Language-Based Augmentation to Address Shortcut Learning in Object Goal Navigation

Deep Reinforcement Learning (DRL) has shown great potential in enabling robots to find certain objects (e.g., `find a fridge') in environments like homes or schools. This task is known as Object-Goal Navigation (ObjectNav). DRL methods are predominantly trained and evaluated using environment simulators. Although DRL has shown impressive results, the simulators may be biased or limited. This creates a risk of shortcut learning, i.e., learning a policy tailored to specific visual details of training environments. We aim to deepen our understanding of shortcut learning in ObjectNav, its implications and propose a solution. We design an experiment for inserting a shortcut bias in the appearance of training environments. As a proof-of-concept, we associate room types to specific wall colors (e.g., bedrooms with green walls), and observe poor generalization of a state-of-the-art (SOTA) ObjectNav method to environments where this is not the case (e.g., bedrooms with blue walls). We find that shortcut learning is the root cause: the agent learns to navigate to target objects, by simply searching for the associated wall color of the target object's room. To solve this, we propose Language-Based (L-B) augmentation. Our key insight is that we can leverage the multimodal feature space of a Vision-Language Model (VLM) to augment visual representations directly at the feature-level, requiring no changes to the simulator, and only an addition of one layer to the model. Where the SOTA ObjectNav method's success rate drops 69%, our proposal has only a drop of 23%.
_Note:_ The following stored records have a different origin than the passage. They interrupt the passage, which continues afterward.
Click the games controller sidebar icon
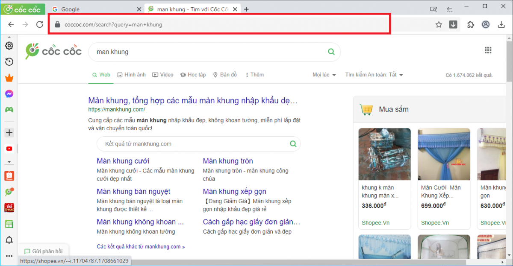 9,110
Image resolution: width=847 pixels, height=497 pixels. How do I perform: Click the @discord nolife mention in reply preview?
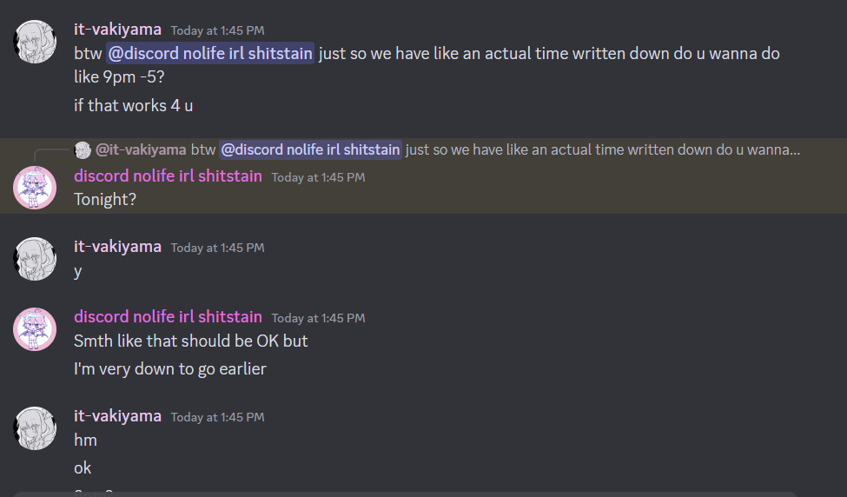[310, 149]
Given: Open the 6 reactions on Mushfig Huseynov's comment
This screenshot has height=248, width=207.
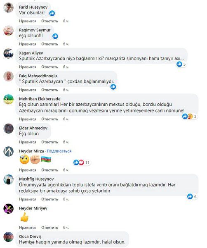Looking at the screenshot, I should (x=192, y=196).
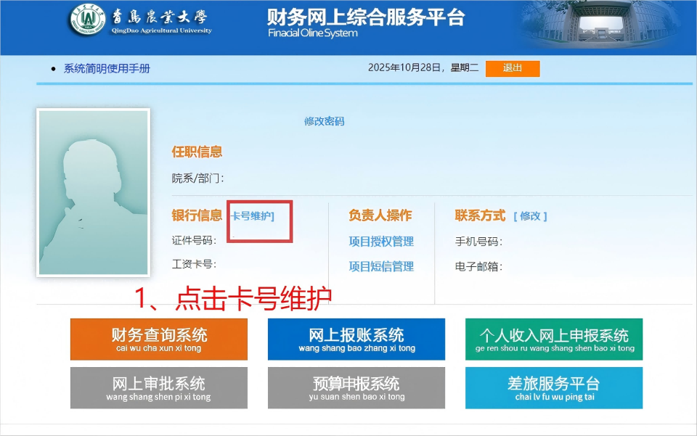
Task: Click the orange 退出 button
Action: (513, 68)
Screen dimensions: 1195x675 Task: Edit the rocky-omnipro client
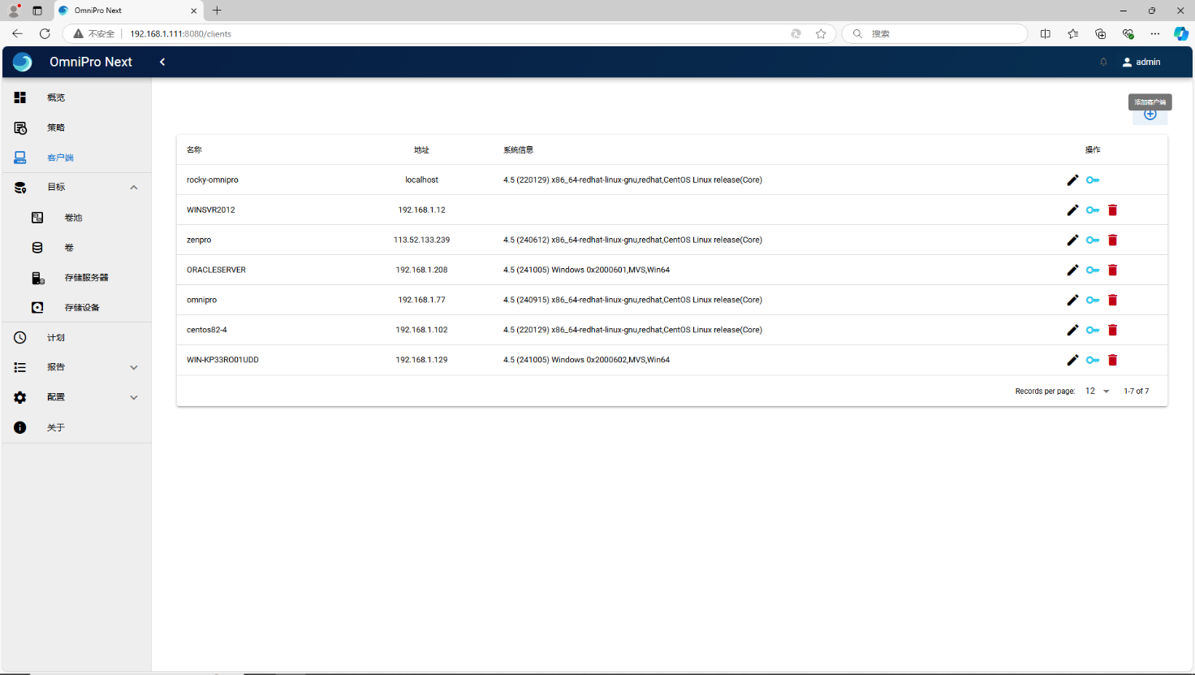(1072, 180)

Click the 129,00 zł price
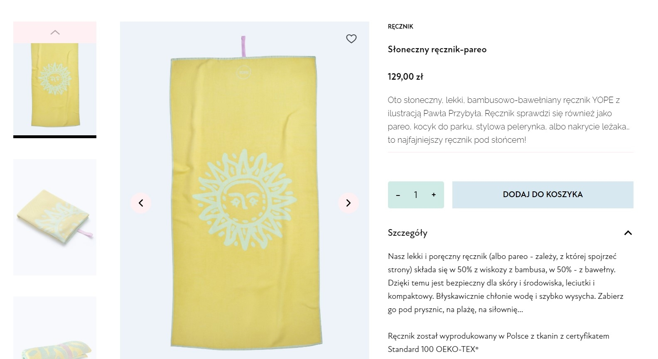coord(405,77)
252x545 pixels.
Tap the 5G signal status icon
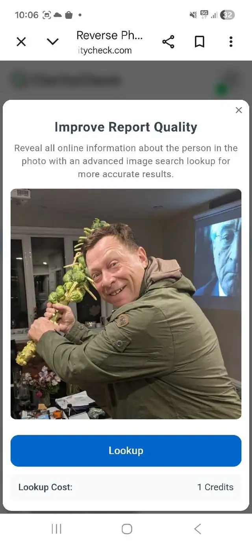(x=204, y=15)
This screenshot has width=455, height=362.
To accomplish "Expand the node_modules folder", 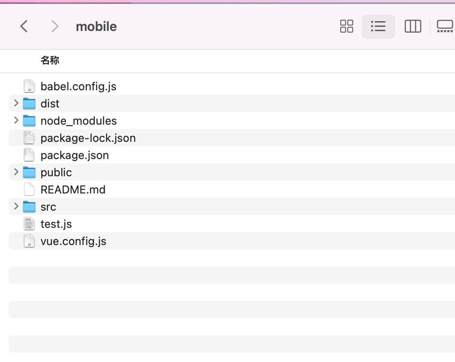I will point(16,120).
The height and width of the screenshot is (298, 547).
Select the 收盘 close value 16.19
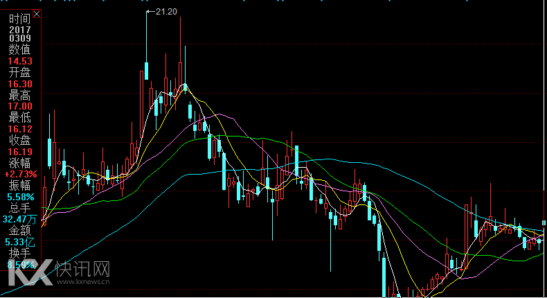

翻译：深度强化学习（DRL）在使机器人于家庭或学校等环境中定位特定物体（例如“找到冰箱”）方面展现出巨大潜力，该任务被称为目标导向导航（ObjectNav）。当前DRL方法主要依赖环境模拟器进行训练与评估。尽管DRL取得了显著成果，但模拟器可能存在偏差或局限性，这带来了捷径学习的风险——即学习一种针对训练环境特定视觉细节的策略。我们旨在深化对目标导向导航中捷径学习的理解、探究其影响并提出解决方案。我们设计了一项实验，在训练环境外观中植入捷径偏差。作为概念验证，我们将房间类型与特定墙面颜色关联（例如卧室对应绿色墙面），并观察到当测试环境不符合此规律时（例如蓝色墙面的卧室），最先进的（SOTA）目标导向导航方法泛化能力显著降低。研究发现捷径学习是根本原因：智能体通过简单搜索目标物体所在房间的关联墙面颜色来学习导航。为解决此问题，我们提出基于语言（L-B）的数据增强方法。核心见解在于：可利用视觉-语言模型（VLM）的多模态特征空间，直接在特征层级增强视觉表征，无需修改模拟器，仅需在模型中增加一个网络层。当SOTA目标导向导航方法的成功率下降69%时，我们的方法仅下降23%。